┌──

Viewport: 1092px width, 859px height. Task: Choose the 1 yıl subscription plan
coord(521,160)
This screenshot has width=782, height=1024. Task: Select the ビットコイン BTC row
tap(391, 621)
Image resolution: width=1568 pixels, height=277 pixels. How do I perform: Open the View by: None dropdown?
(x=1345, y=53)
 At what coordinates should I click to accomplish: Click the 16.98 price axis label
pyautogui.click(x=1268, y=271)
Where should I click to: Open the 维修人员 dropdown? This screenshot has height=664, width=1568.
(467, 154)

└──
┌──

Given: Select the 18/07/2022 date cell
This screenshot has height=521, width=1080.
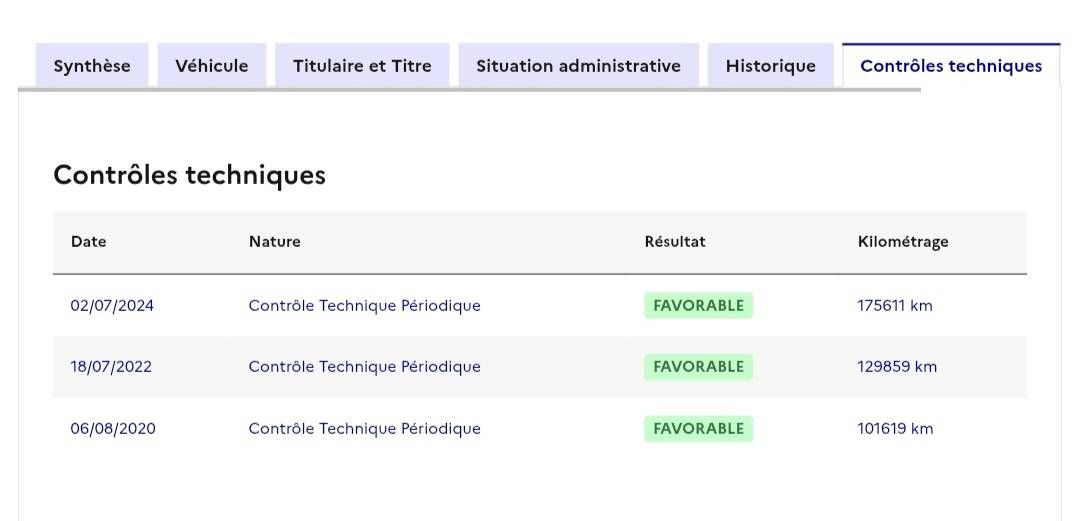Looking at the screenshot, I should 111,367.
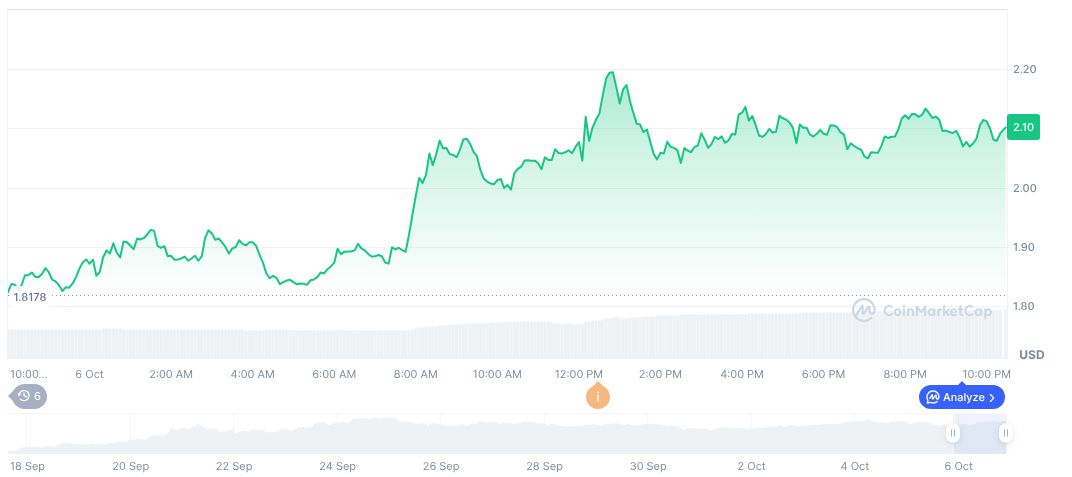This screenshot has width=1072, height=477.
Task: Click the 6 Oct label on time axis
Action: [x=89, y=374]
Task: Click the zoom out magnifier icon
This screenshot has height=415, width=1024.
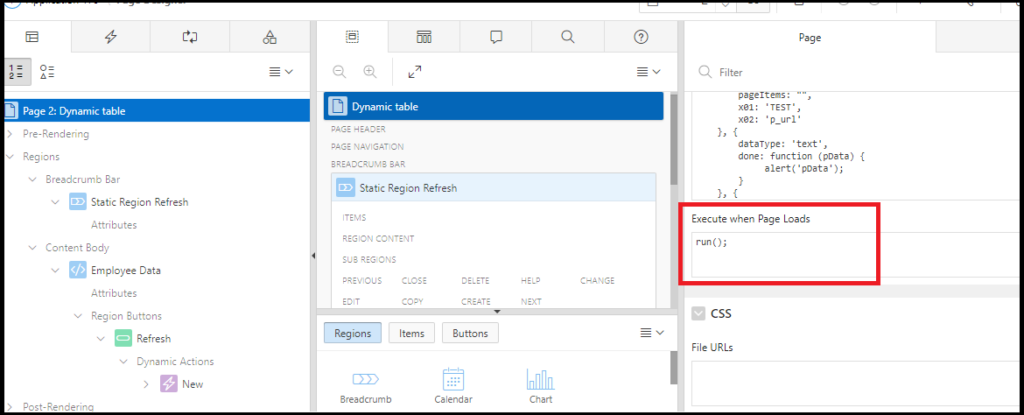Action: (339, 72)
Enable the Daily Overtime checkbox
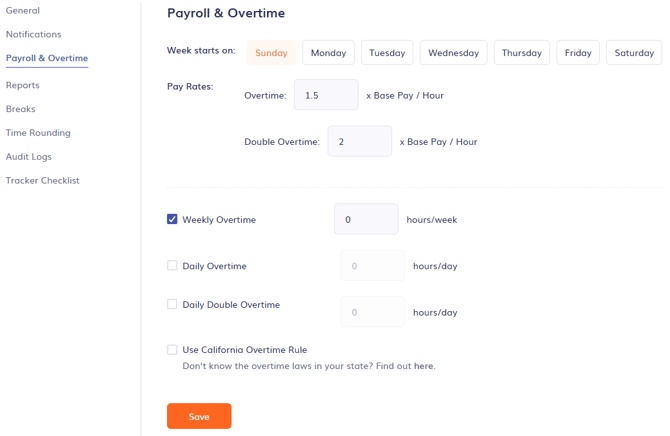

└──
┌──

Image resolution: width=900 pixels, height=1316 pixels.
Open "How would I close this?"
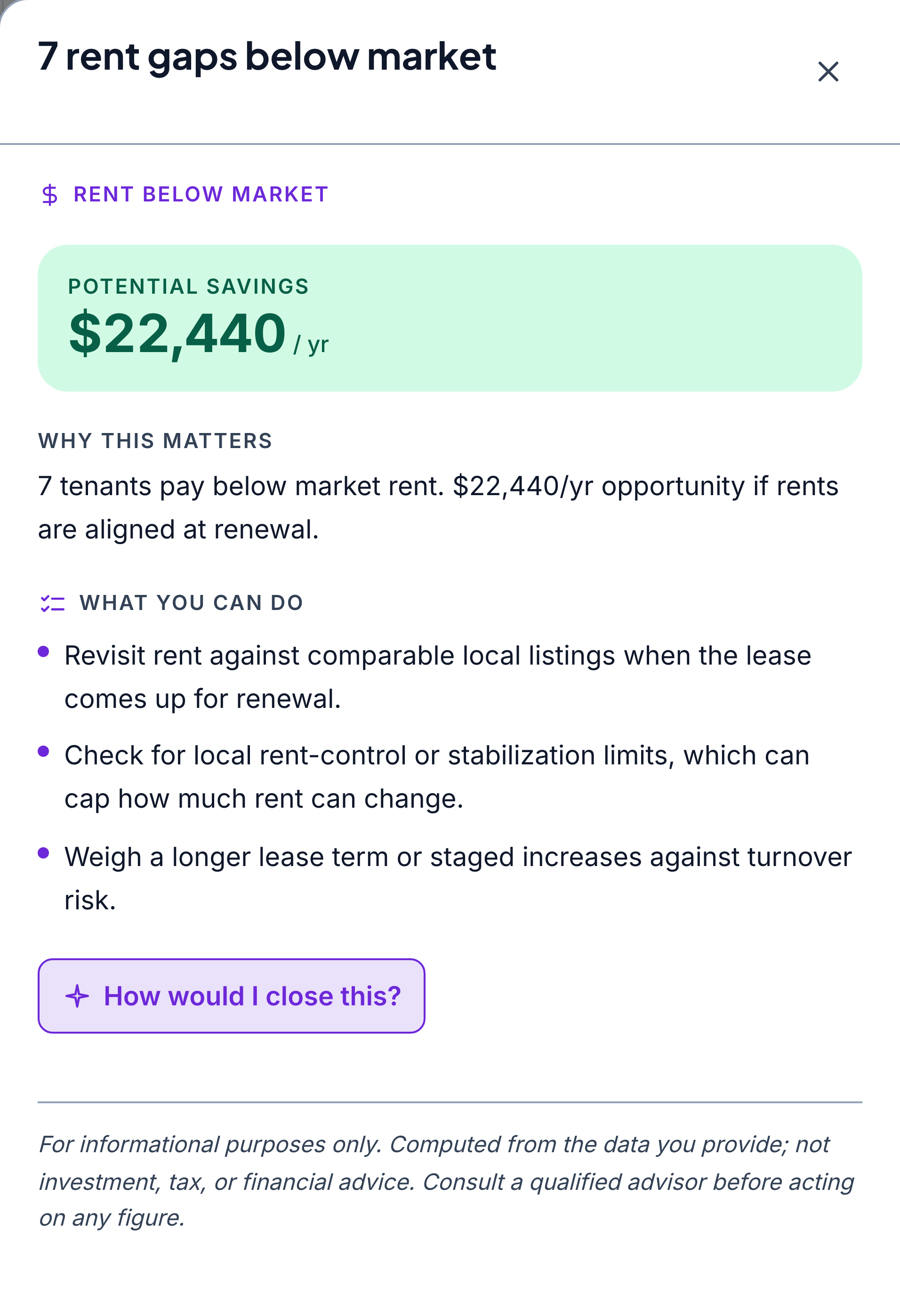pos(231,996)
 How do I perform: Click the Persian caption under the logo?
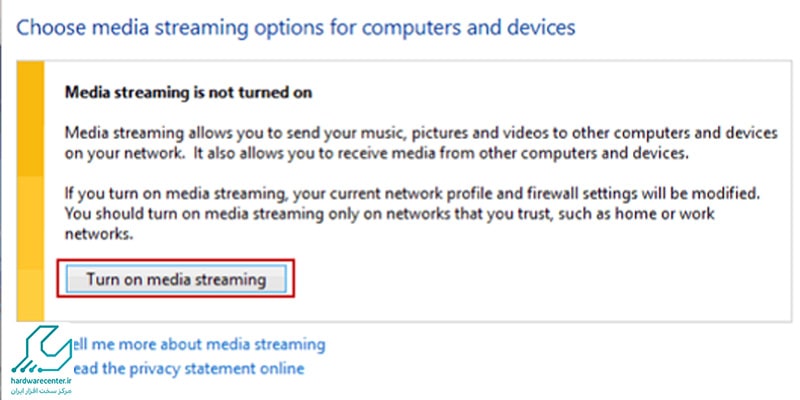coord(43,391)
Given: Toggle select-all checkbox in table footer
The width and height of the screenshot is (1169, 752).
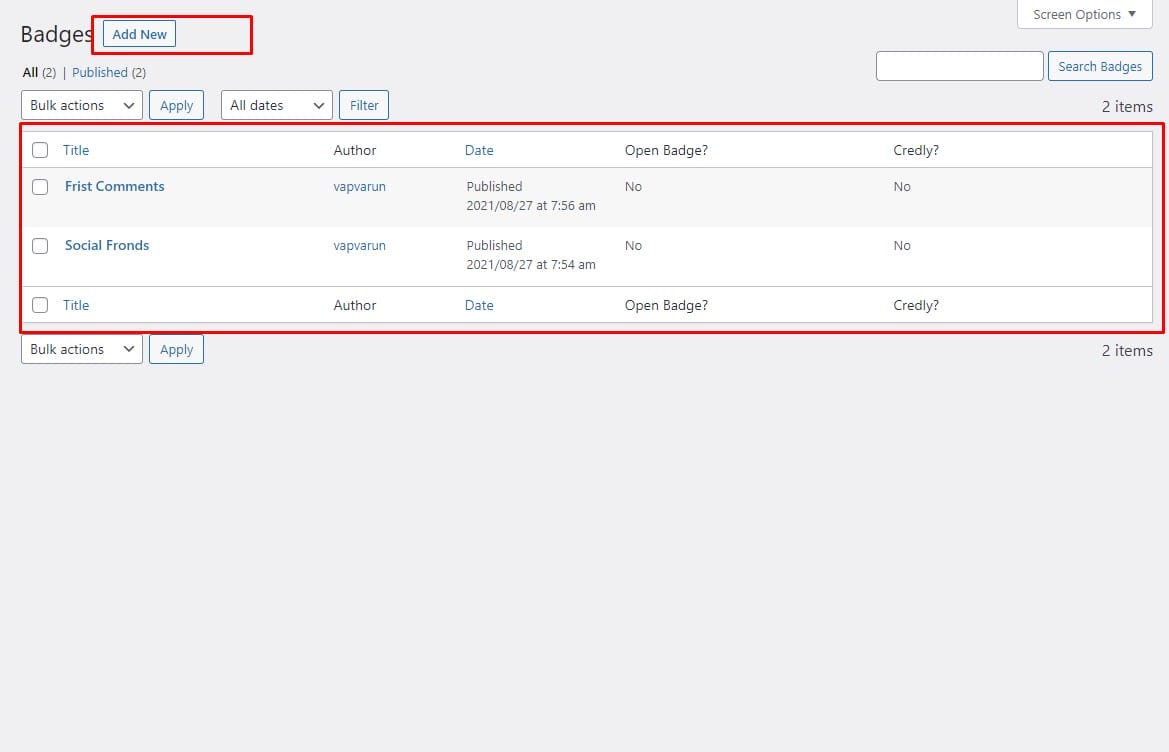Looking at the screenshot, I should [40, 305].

└──

Find each line above that contains "Given", and copy those lines.

Given: Select the 18/07/2022 date cell
Given: Toggle select-all checkbox in table footer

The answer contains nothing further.